Technology spends 4.7x more on AI than financial services ($198B vs. $42B) yet produces fewer patents and less ROI per dollar. This efficiency gap is likely explained by the nature of AI investment: technology companies spend heavily on foundational model training (large sunk costs with deferred returns) while financial services invests in targeted applications (fraud detection, trading algorithms, credit scoring) with faster and more measurable ROI cycles. The implication: sector-average ROI numbers are dominated by the technology sector's investment pattern and understate results available to industry-specific deployers.
Job Creation vs. Displacement Ratio
The World Economic Forum's 2025 Future of Jobs Report estimated 85 million jobs displaced by automation and AI through 2025, alongside 97 million new roles — a net positive of 12 million globally. BLS data shows approximately 340,000 net new AI-specialist roles created in the United States in 2025 alone.
However, the skill mismatch is severe. Stanford HAI's 2026 Index found that 78% of workers displaced by AI automation lack the credentials to qualify for the AI-specialist roles being created. The jobs being destroyed are concentrated in data processing, routine administrative work, and entry-level customer service — sectors with high proportions of workers without four-year degrees. The jobs being created require advanced technical skills and largely go to workers who were already highly educated.
The ROI Paradox
Gartner projects $2.52 trillion in global AI spending through 2026. McKinsey reports only 29% of enterprises report measurable ROI from generative AI. These two facts coexist because AI investment and AI return are separated by a deployment lag — typically 18 to 36 months for enterprise AI initiatives — and because ROI measurement is uneven.

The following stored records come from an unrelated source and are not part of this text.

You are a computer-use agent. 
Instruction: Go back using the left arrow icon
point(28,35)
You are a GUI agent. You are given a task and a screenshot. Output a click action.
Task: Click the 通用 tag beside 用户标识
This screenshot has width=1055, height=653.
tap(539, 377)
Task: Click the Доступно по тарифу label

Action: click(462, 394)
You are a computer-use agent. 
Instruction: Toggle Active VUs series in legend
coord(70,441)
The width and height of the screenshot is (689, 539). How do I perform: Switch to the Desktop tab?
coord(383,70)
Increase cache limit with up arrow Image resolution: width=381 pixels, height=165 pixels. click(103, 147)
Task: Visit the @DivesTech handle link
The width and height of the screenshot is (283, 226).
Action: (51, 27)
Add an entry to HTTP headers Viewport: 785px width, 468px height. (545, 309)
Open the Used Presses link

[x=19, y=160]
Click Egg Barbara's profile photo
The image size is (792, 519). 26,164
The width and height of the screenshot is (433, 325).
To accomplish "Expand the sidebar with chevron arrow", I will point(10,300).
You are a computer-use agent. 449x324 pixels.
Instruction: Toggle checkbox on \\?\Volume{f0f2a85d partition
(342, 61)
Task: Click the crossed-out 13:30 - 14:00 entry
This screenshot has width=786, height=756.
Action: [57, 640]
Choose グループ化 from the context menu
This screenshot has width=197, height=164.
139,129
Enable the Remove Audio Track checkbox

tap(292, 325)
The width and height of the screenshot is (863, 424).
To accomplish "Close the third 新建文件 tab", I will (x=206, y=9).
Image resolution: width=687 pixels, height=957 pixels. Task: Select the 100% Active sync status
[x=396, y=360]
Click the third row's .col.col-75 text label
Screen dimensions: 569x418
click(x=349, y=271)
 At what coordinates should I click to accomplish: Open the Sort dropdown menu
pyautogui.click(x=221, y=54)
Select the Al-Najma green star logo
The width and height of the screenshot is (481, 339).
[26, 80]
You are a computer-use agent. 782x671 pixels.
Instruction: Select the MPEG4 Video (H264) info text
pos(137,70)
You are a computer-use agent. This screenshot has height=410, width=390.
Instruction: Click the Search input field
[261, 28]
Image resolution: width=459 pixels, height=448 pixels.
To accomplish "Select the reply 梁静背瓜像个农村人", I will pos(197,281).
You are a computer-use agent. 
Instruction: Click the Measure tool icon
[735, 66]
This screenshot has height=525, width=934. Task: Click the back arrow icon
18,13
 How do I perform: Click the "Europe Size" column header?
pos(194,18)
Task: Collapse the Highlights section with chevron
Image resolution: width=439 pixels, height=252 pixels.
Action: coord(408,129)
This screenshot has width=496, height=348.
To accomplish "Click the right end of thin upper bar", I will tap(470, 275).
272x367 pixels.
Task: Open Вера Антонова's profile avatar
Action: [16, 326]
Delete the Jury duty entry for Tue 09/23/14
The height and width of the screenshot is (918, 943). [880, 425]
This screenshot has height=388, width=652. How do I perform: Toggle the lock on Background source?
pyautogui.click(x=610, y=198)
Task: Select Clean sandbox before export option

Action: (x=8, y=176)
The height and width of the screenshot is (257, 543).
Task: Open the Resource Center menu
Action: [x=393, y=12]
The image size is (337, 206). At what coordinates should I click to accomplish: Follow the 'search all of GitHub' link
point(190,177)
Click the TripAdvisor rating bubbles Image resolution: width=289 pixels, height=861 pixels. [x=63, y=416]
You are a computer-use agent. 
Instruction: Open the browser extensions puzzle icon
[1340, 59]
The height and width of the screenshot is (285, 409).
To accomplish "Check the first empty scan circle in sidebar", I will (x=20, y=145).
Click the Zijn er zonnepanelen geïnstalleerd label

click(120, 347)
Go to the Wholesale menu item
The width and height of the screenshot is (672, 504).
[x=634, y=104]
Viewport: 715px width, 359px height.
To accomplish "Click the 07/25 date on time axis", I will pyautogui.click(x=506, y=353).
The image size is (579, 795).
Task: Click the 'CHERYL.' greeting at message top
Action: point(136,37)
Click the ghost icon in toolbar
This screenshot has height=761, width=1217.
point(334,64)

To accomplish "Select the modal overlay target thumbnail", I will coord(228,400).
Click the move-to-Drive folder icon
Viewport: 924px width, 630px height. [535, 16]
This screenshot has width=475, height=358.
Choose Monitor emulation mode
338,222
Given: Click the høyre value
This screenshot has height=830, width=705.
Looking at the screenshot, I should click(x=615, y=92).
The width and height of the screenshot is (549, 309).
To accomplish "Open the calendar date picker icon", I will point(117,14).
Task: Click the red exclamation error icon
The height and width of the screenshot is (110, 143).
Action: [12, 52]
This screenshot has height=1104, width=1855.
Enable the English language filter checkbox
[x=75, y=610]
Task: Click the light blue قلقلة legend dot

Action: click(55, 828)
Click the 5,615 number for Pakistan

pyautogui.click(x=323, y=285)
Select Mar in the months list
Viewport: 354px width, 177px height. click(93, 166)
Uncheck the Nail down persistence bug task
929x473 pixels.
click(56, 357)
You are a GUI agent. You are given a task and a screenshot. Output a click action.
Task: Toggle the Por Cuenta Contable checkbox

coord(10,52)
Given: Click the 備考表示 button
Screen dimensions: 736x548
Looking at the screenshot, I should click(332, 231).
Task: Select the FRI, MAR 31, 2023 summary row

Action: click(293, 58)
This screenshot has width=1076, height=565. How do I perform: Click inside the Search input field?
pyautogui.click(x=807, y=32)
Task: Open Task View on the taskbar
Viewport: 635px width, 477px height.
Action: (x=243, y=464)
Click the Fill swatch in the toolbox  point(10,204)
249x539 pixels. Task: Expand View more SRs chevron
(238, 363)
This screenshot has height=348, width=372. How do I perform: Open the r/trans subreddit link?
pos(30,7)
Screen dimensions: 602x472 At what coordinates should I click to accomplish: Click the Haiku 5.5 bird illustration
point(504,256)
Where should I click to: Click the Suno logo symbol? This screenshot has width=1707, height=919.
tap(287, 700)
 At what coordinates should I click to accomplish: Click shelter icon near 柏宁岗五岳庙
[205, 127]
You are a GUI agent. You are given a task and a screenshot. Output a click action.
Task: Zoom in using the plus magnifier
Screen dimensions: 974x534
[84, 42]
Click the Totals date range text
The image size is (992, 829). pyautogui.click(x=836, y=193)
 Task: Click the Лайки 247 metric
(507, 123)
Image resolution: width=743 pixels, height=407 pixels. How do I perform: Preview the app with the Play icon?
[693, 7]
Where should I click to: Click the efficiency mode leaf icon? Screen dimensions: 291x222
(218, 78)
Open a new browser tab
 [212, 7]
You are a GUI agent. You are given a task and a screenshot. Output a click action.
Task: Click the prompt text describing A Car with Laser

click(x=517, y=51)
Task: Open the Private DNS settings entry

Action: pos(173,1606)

Companies that have been deploying AI longest (financial services, technology) show the highest ROI rates. Companies that are early in deployment (manufacturing, energy) show the lowest. This is expected and likely temporary. The more concerning finding is that 31% of enterprises in McKinsey's survey report that their primary challenge to AI ROI is "lack of data infrastructure," suggesting a significant portion of AI investment is being made before organizations have the underlying data foundations to use it effectively.
Methodology
Big Tech capex: Q1 2026 10-Q SEC filings for Microsoft, Alphabet, Amazon, Meta. Capex figures from cash flow statements. "AI capex" uses companies' stated primary use in earnings calls, not isolated AI line items (which are not separately reported).
AI sector spend: IDC Worldwide AI Spending Guide 2025 sector estimates (publicly available summary data). Used as denominators for efficiency ratios.
USPTO patents: Patent full-text search for CPC classification G06N (computing; calculating; counting — neural networks, machine learning) by assignee sector. 2025 calendar year filings. Accessed April 2026.
BLS jobs: Occupational Employment and Wage Statistics (OEWS) 2025. AI-related titles: 15-1299 (Software and Web Developers, Scientific Applications); subset identified by SOC title keyword matching. Net new positions calculated from 2024→2025 change.
ROI data: McKinsey Global Survey on AI, Q1 2026 (publicly available report). "Measurable ROI" as defined by McKinsey survey instrument.